Empire of Storms (Throne of Glass #5) by Sarah J. Maas



“I was told that certain objects were … exempt.” Aelin’s voice strained. “Baba Yellowlegs knew the entire history of the Wyrdkeys and gates. She was the one who told me about them. Is that a part of your history, too?”

“No. Not in those terms,” Manon said. “But Yellowlegs was an Ancient—she knew things now lost to us. She ripped down the walls of the Crochan city herself.”

“The legends claim the slaughter was … catastrophic,” Dorian said.

Shadows flickered in Manon’s eyes. “That killing field, the last I heard, is still barren. Not a blade of grass grows on it. They say it’s from Rhiannon Crochan’s curse. Or from the blood that soaked it for the final three weeks of that war.”

“What is the curse, exactly?” Lysandra asked, brows furrowing.

Manon examined her iron nails, long enough that Aelin thought she wouldn’t answer. Aedion chucked the wineskin back into her lap, and Aelin swigged from it again as Manon at last replied. “Rhiannon Crochan held the gates to her city for three days and three nights against the three Ironteeth Matrons. Her sisters were dead around her, her children slaughtered, her consort spiked to one of the Ironteeth war caravans. The last Crochan Queen, the final hope of their thousand-year dynasty … She did not go gently. It was only when she fell at dawn on the fourth day that the city was truly lost. And as she lay dying on that killing field, as the Ironteeth ripped down the walls of the city around her and butchered her people … she cursed us. Cursed the three Matrons, and through them, all Ironteeth. She cursed Yellowlegs herself—who gave Rhiannon her finishing blow.”

None of them moved or spoke or breathed too loudly.

“Rhiannon swore on her last breath that we would win the war, but not the land. That for what we had done, we would inherit the land only to see it wilt and die in our hands. Our beasts would shrivel and keel over dead; our witchlings would be stillborn, poisoned by the streams and rivers. Fish would rot in lakes before we could catch them. Rabbits and deer would flee across the mountains. And the once-verdant Witch Kingdom would become a wasteland.

“The Ironteeth laughed at it, drunk on Crochan blood. Until the first Ironteeth witchling was born—dead. And then another and another. Until the cattle rotted in the fields, and the crops withered overnight. By the end of the month, there was no food. By the second, the three Ironteeth Clans were turning on one another, ripping themselves to pieces. So the Matrons ordered us all into exile.
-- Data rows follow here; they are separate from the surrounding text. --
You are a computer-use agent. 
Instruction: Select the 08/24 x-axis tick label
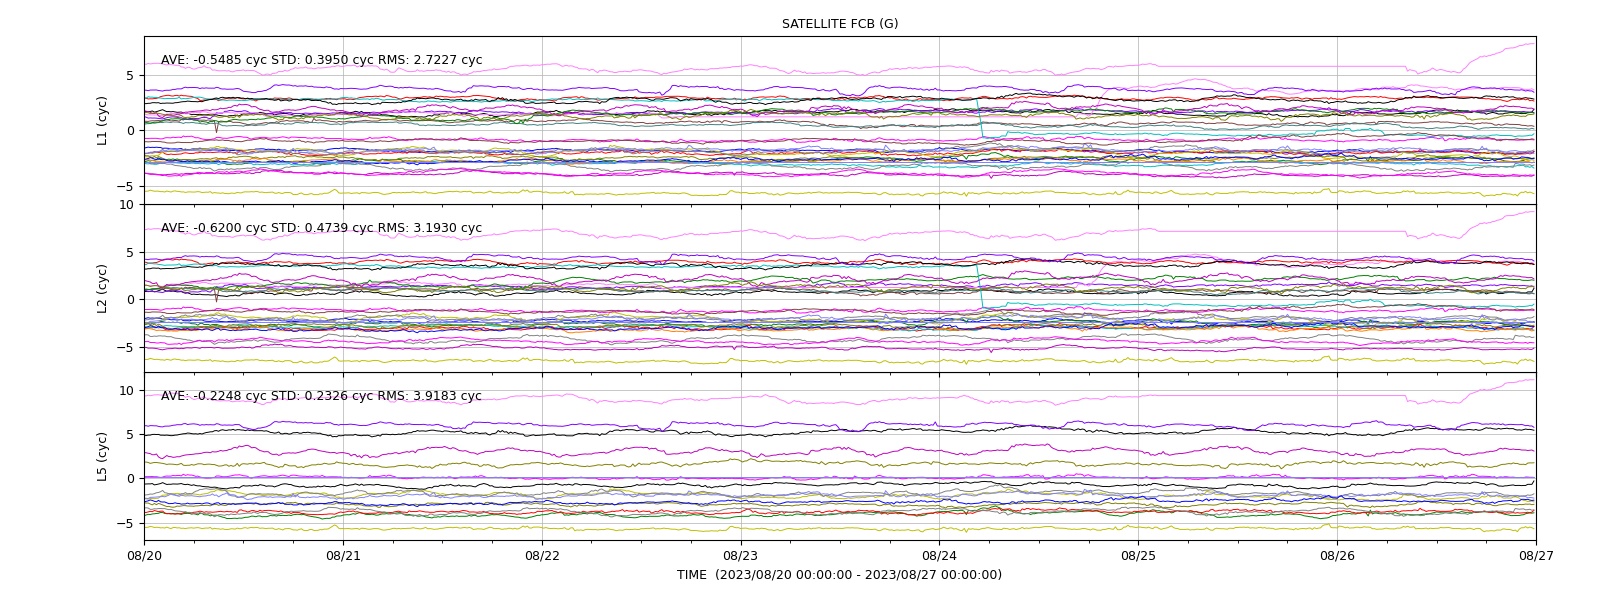tap(939, 555)
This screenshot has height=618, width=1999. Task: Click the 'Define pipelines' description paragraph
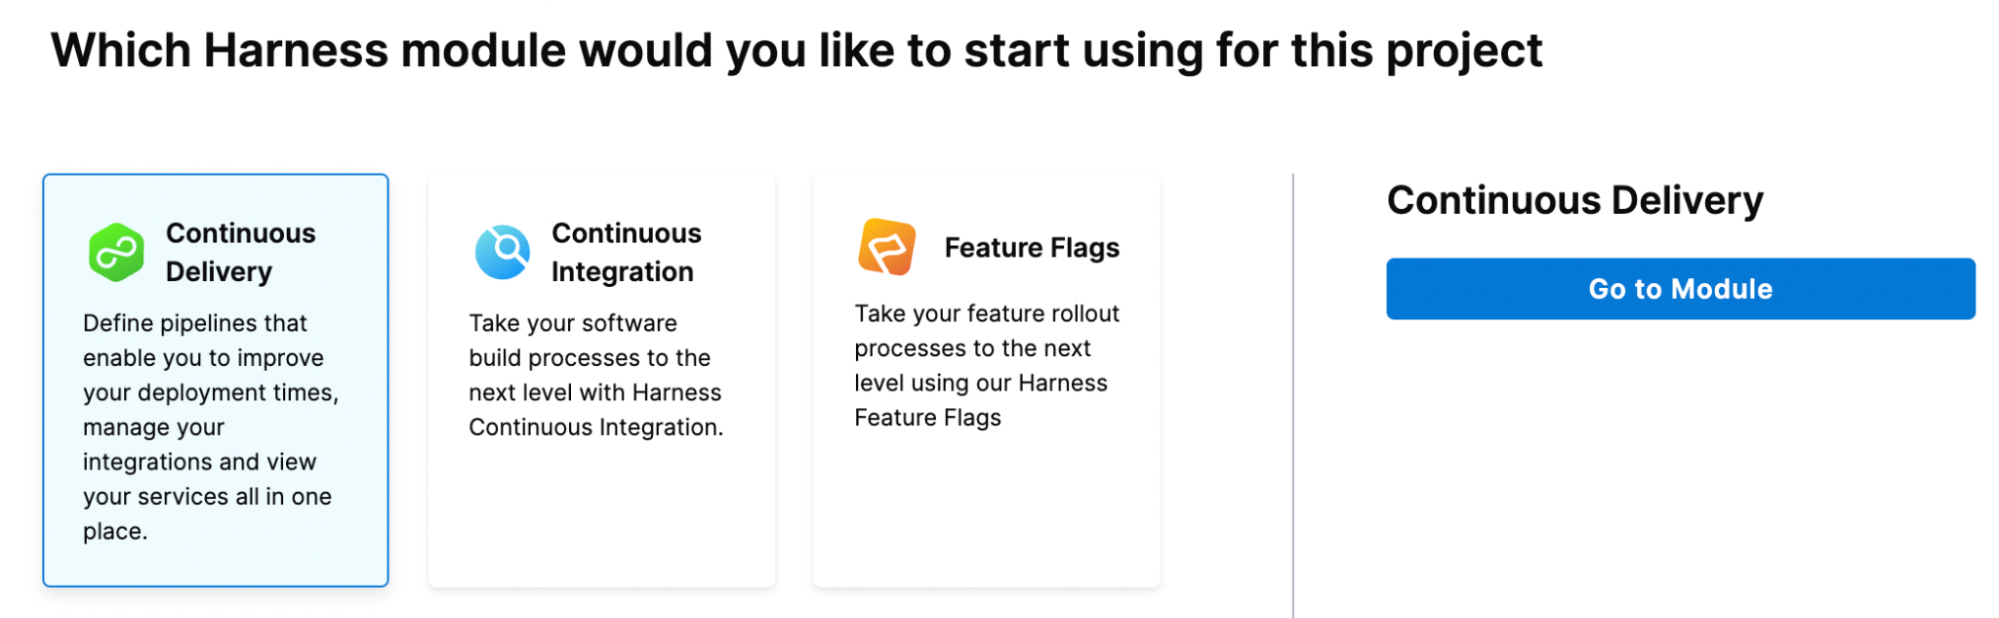pos(209,427)
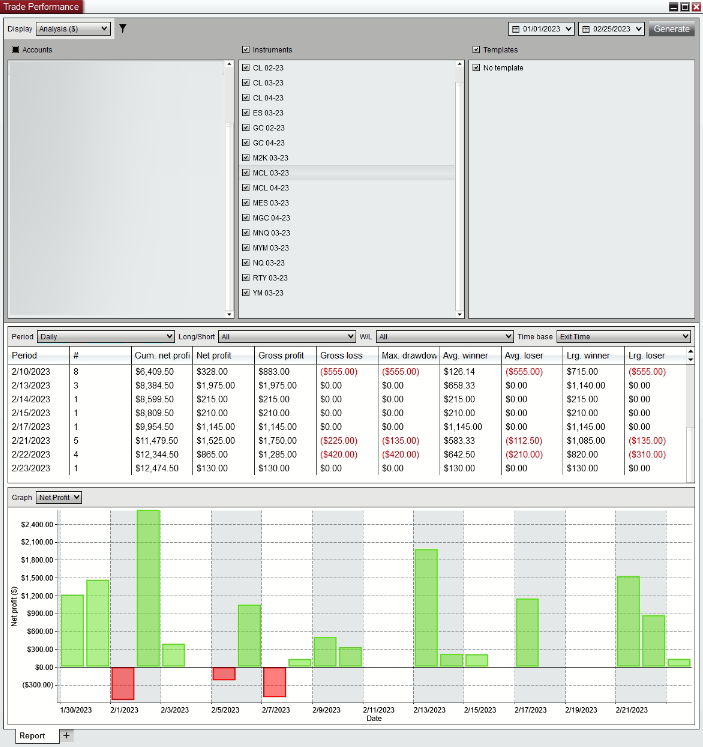
Task: Uncheck the ES 03-23 instrument
Action: click(246, 113)
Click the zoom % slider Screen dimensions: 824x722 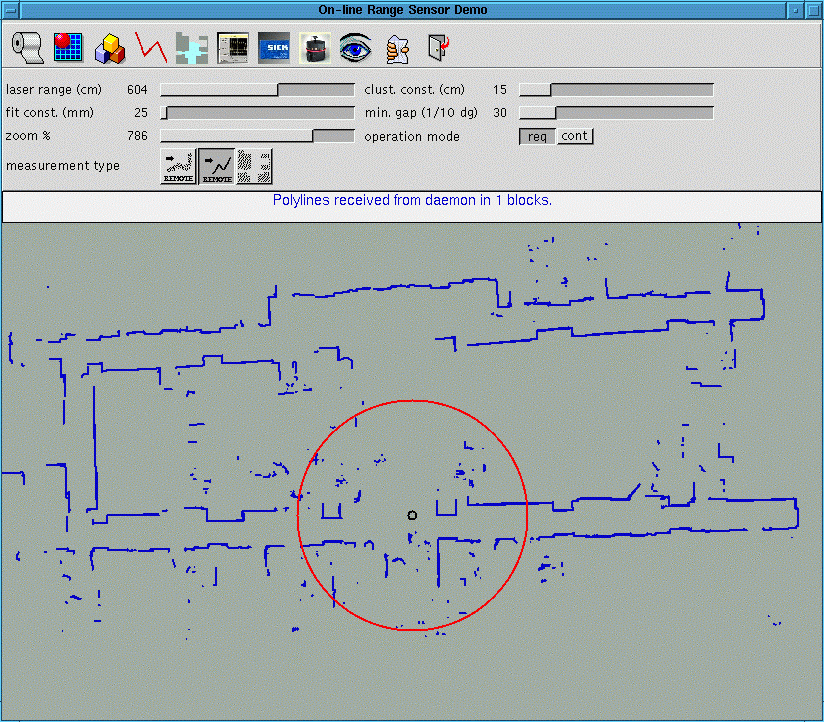click(257, 136)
Separated the Clans to cross the mountains and wander as we would. Every few decades, they would send groups to try to work the land, to see if the curse still held. Those groups never returned. We have been wanderers for five hundred years—the wound made worse by the fact that humans eventually took it for themselves. And the land responded to them.”

“But you plan to return to it still?” Dorian asked.

Those golden eyes were not of this earth. “Rhiannon Crochan said there was one way—only one—to break the curse.” Manon swallowed and recited in a cold, tight voice, “Blood to blood and soul to soul, together this was done, and only together it can be undone. Be the bridge, be the light. When iron melts, when flowers spring from fields of blood—let the land be witness, and return home.” Manon toyed with the end of her braid, the scrap of red cloak she’d tied around it. “Every Ironteeth witch in the world has pondered that curse. For five centuries, we have tried to break it.”

“And your parents … their union was made in order to break this curse?” Aelin pushed—carefully.

A sharp nod. “I did not know—that Rhiannon’s bloodline survived.” And now ran through Manon’s blue veins.

Dorian mused, “Elena predates the witch wars by a millennium. The Eye had nothing to do with that.” He rubbed his neck. “Right?”

Manon didn’t reply, only extending a foot to wipe away the symbol she’d traced in the dirt.

Aelin drained the rest of the wine and shoved the Eye back into her pocket. “Maybe now you understand,” she said to Dorian, “why I’ve found Elena just a bit difficult to deal with.”





The island was wide enough that a conversation could be had without being overheard.

Rowan supposed that was precisely what his former cadre wanted as they found him on watch atop the vine-choked, crumbling spiral stairwell that overlooked the island and its surroundings. Leaning against a section that had once been the curving wall, Rowan demanded, “What?”

Gavriel said, “You should take Aelin a thousand miles from here. Tonight.”

A wave of his magic and honed instincts told him all was safe in the immediate vicinity, calming the killing rage he’d slipped into at the thought.

Fenrys said, “Whatever awaits us tomorrow, it has been waiting for a long time, Rowan.”

“And how do either of you know this?”

Gavriel’s tawny eyes gleamed animal-bright in the darkness. “Your beloved’s life and the witch’s are entwined. They have been led here, by forces even we cannot understand.”

“Think about it,” Fenrys pushed. “Two females whose paths crossed tonight in a way we’ve rarely witnessed. Two queens, who might control either half of this continent, two sides of one coin. Both half-breeds. Manon, an Ironteeth and a Crochan. Aelin …”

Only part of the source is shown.